There is an apparent symmetry — as twins, they can be swapped with no change to the sum — there would still be two sons born to Rebecca, one Jacob and another Esau, one righteous and one evil. It is this symmetry that allows Jacob later to actually play out this swapping by pretending he was Esau to obtain his father’s blessing.
There are conservation laws at play here as well. For example, Esau sells his birthright to Jacob. He can’t just gift it to Jacob, he must receive a compensation for his birthright to obey the conservation law. As a result of the transaction, Esau loses his birthright and Jacob gains it— the symmetry is preserved!

"As another example, after Isaac blesses Jacob, who was pretending to be Esau, and the real Esau belatedly demands his blessing, Isaac tells him: "Your brother came with cunning and took your blessing." And here comes an astonishing manifestation of true entanglement.

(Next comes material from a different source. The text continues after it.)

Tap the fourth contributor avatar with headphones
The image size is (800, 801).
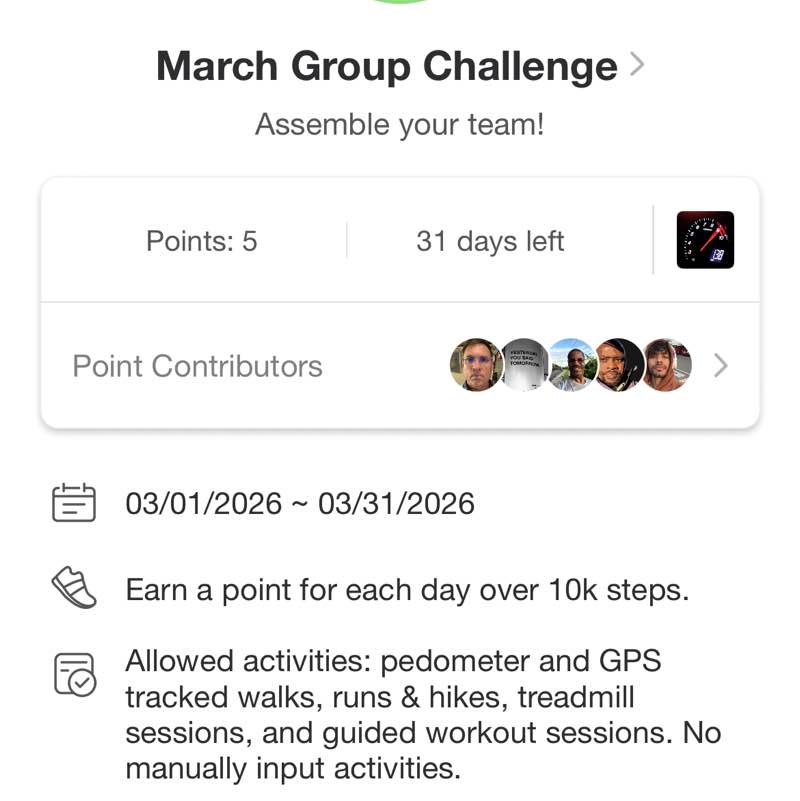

Just as with the entangled particles, if one has the spin Up (↑) the other must assume the spin Down (↓), or vice versa, so here too, Isaac tells his son, Esau:
"Behold, I made him a master over you… and you shall serve your brother, and it will be, when you grieve, that you will break his yoke off your neck."
If the fortune of Jacob is up (↑), he is a master over Esau, and the fortune of his brother, Esau, is down (↓). But if Jacob misbehaves and loses his merit to have the blessing, the fortune of Esau CAN turn up (↑), thereby making Jacob subservient to him and bringing his fortune down (↓). We have seen this played out in Jewish history time and again."

This story ends with a puzzling statement of Rebecca who tells Jacob: "Behold, your brother Esau regrets [his relationship] to you [and wishes] to kill you…Why should I be bereft of both of you on one day?" This is hard to understand. If Esau were to kill Jacob, Rebecca would lose only one son, as she would still have Esau. Why would she be “bereft of both”? We can easily understand it from the point of view of quantum mechanics. One particle can destroy another particle, with which it is entangled only if it is its anti-particle, say, electron and positron. The collision of a particle and anti-particle causes the annihilation of both particles. Indeed, evil Esau was an “anti-particle” of righteous Jacob. Thinking about Esau’s murderous plans to kill Jacob, was Rebecca worried about “the thrust of two-widows” with both twins simultaneously killing each other?"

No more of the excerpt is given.